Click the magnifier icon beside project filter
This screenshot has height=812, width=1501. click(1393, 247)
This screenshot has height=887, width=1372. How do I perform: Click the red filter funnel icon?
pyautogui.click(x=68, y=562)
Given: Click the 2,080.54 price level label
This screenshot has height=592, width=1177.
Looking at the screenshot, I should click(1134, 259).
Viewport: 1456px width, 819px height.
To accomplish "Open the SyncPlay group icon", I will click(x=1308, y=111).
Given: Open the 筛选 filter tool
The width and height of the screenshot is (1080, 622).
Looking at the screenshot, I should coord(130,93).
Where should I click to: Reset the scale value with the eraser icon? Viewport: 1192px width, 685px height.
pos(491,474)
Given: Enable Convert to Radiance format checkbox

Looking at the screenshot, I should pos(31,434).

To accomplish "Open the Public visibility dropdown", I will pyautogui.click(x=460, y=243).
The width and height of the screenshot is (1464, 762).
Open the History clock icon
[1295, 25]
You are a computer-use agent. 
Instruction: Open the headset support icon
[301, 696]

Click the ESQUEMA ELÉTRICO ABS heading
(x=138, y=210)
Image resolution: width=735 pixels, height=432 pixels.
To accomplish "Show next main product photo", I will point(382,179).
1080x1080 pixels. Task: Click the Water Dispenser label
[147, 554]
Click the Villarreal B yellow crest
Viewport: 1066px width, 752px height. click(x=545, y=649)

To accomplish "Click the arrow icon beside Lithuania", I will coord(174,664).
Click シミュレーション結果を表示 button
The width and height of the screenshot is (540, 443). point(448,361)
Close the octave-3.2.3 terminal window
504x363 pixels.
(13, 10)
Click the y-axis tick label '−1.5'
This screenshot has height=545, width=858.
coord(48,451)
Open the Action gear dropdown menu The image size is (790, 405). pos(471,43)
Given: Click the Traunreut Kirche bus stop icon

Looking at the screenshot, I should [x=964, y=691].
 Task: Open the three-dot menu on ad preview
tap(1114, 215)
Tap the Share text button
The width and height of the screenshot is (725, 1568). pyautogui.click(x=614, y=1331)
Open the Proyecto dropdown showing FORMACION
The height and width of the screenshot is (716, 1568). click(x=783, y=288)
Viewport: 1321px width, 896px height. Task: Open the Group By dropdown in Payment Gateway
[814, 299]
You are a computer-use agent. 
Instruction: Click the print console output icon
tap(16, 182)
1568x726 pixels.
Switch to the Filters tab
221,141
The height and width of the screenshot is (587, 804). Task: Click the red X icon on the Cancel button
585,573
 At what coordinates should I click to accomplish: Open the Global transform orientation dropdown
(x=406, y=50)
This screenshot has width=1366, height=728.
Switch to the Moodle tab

#####

Duplicate the stretch of lines from the line containing "1080x1080 pixels. Task: Click" through the line containing "coord(48,451)", inclusive, reproducing each one verbatim and nothing else.

## [EXPECTED ANSWER]
1080x1080 pixels. Task: Click the Water Dispenser label
[147, 554]
Click the Villarreal B yellow crest
Viewport: 1066px width, 752px height. click(x=545, y=649)

To accomplish "Click the arrow icon beside Lithuania", I will coord(174,664).
Click シミュレーション結果を表示 button
The width and height of the screenshot is (540, 443). point(448,361)
Close the octave-3.2.3 terminal window
504x363 pixels.
(13, 10)
Click the y-axis tick label '−1.5'
This screenshot has height=545, width=858.
coord(48,451)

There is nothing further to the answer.